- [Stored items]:
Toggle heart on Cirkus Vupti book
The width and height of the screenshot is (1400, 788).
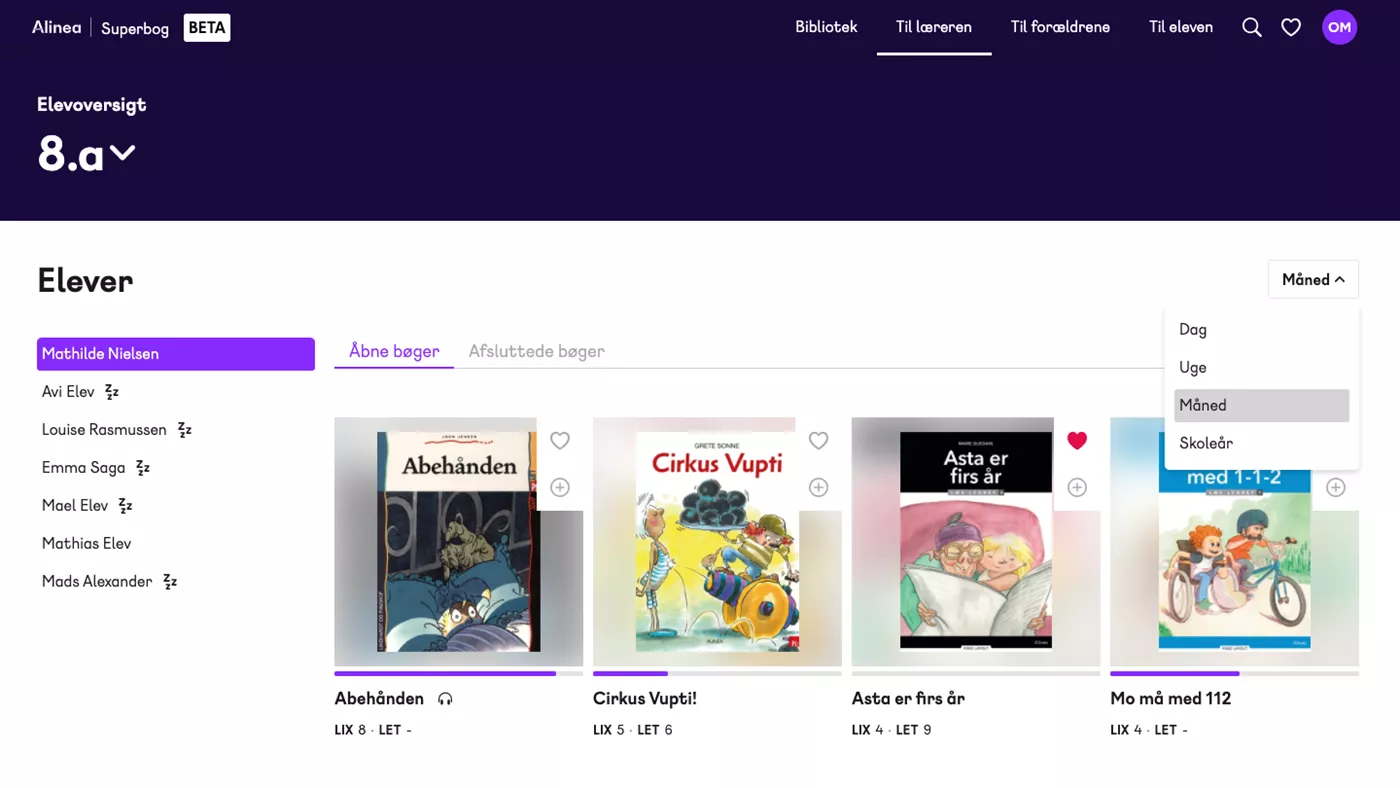point(818,440)
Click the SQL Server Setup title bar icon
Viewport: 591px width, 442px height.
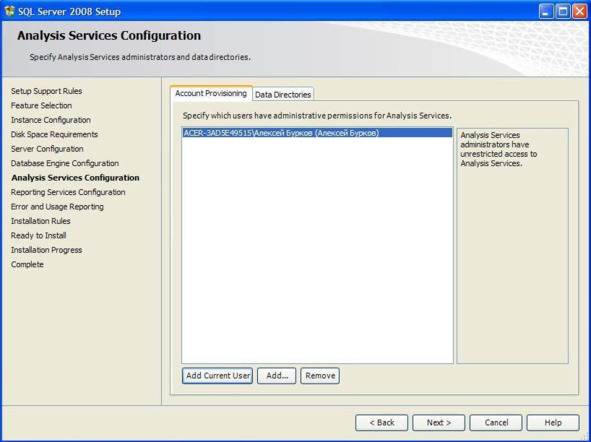[x=9, y=11]
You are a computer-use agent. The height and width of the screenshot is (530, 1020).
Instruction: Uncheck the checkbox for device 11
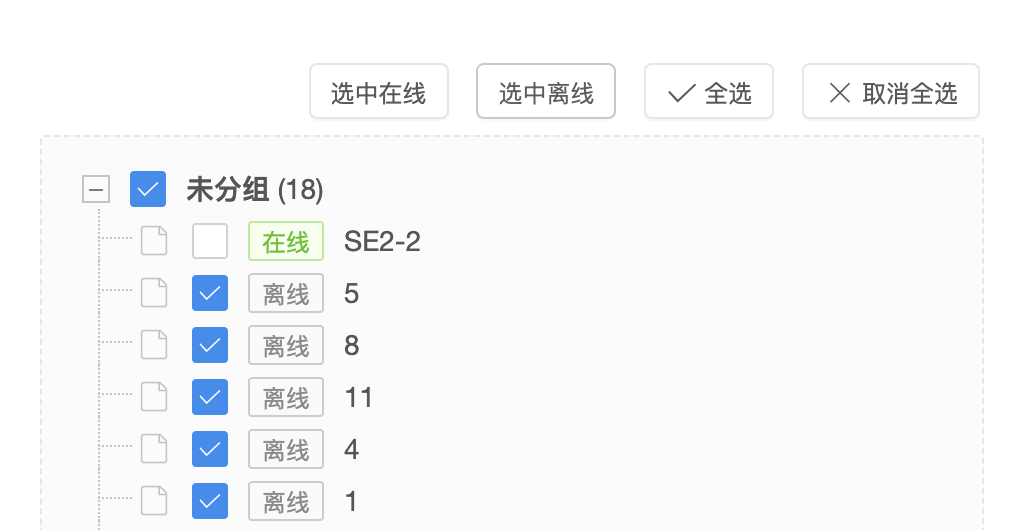(210, 397)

- [What to do]:
If a record holds a picture, leave the picture out, but repeat every line exactly.

- [Solution for this task]:
Toggle heart on Cirkus Vupti book
The width and height of the screenshot is (1400, 788).
point(818,440)
Click the SQL Server Setup title bar icon
Viewport: 591px width, 442px height.
[x=9, y=11]
You are a computer-use agent. The height and width of the screenshot is (530, 1020).
Instruction: Uncheck the checkbox for device 11
(210, 397)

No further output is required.